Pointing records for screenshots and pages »
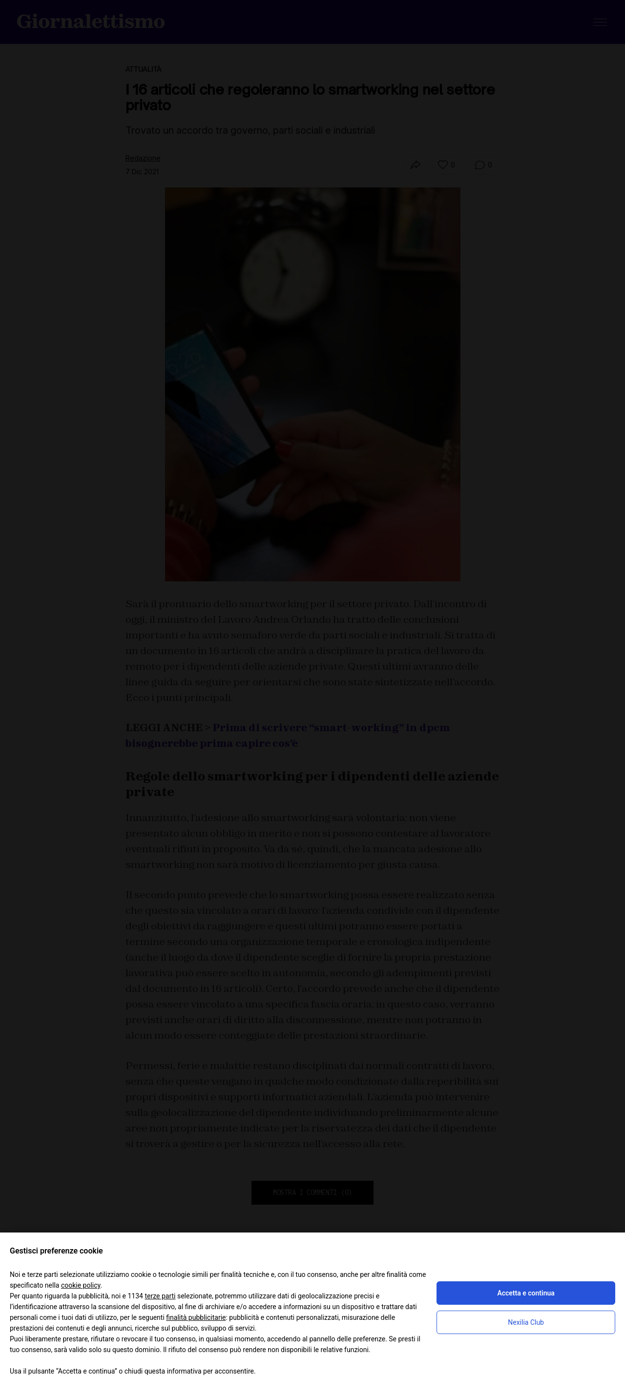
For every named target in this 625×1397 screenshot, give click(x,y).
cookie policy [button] (81, 1285)
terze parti (160, 1296)
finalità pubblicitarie (196, 1317)
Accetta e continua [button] (525, 1293)
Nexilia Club (526, 1322)
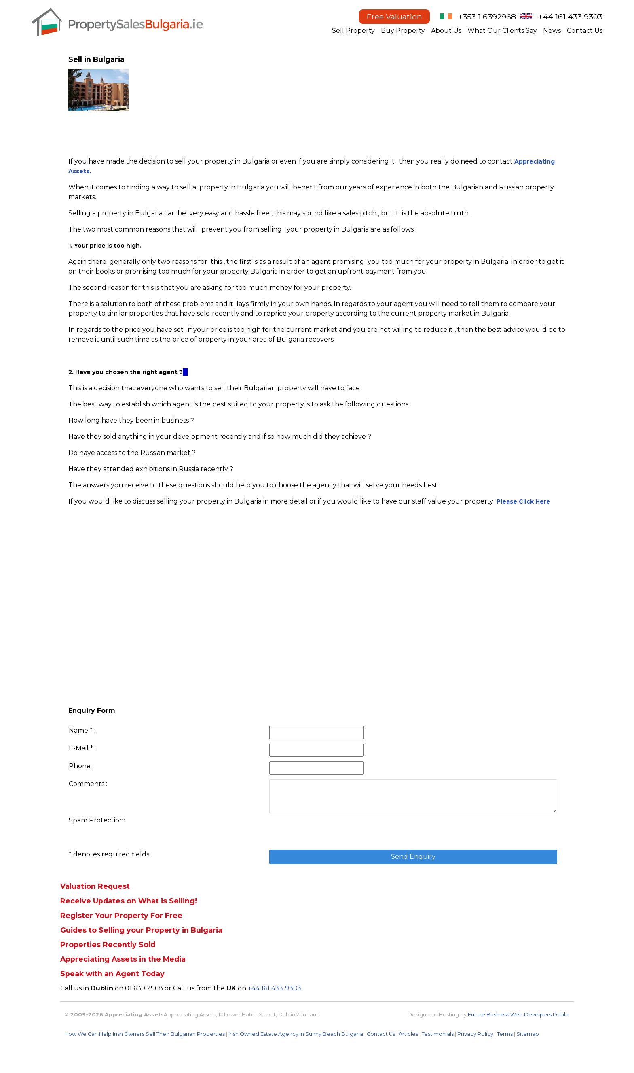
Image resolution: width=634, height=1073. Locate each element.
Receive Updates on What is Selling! (128, 901)
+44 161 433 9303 (570, 16)
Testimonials (438, 1034)
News (552, 30)
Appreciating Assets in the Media (123, 959)
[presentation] (330, 831)
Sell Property (353, 30)
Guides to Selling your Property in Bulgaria (141, 930)
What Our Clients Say (502, 30)
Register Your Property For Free (121, 915)
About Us (446, 30)
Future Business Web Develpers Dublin (519, 1014)
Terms (505, 1034)
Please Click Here (523, 501)
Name (78, 730)
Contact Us (584, 30)
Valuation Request (95, 886)
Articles (408, 1034)
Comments (86, 784)
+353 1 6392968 (487, 16)
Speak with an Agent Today (112, 973)
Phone (80, 766)
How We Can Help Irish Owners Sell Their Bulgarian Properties (144, 1034)
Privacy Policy (475, 1034)
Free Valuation (394, 16)
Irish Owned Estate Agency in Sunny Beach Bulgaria (295, 1034)
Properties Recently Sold (107, 944)
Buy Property (403, 30)
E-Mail (79, 748)
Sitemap (527, 1034)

Set problem » Copy these rows word for word, leaving out the pictures.

Answer for this exercise »
For every named target in this 625×1397 screenshot, give click(x,y).
cookie policy [button] (81, 1285)
terze parti (160, 1296)
finalità pubblicitarie (196, 1317)
Accetta e continua [button] (525, 1293)
Nexilia Club (526, 1322)
Image resolution: width=634, height=1073. Locate each element.
Receive Updates on What is Selling! (128, 901)
+44 161 433 9303 (570, 16)
Testimonials (438, 1034)
News (552, 30)
Appreciating Assets in the Media (123, 959)
[presentation] (330, 831)
Sell Property (353, 30)
Guides to Selling your Property in Bulgaria (141, 930)
What Our Clients Say (502, 30)
Register Your Property For Free (121, 915)
About Us (446, 30)
Future Business Web Develpers Dublin (519, 1014)
Terms (505, 1034)
Please Click Here (523, 501)
Name (78, 730)
Contact Us (584, 30)
Valuation Request (95, 886)
Articles (408, 1034)
Comments (86, 784)
+353 1 6392968 (487, 16)
Speak with an Agent Today (112, 973)
Phone (80, 766)
How We Can Help Irish Owners Sell Their Bulgarian Properties (144, 1034)
Privacy Policy (475, 1034)
Free Valuation (394, 16)
Irish Owned Estate Agency in Sunny Beach Bulgaria (295, 1034)
Properties Recently Sold (107, 944)
Buy Property (403, 30)
E-Mail (79, 748)
Sitemap (527, 1034)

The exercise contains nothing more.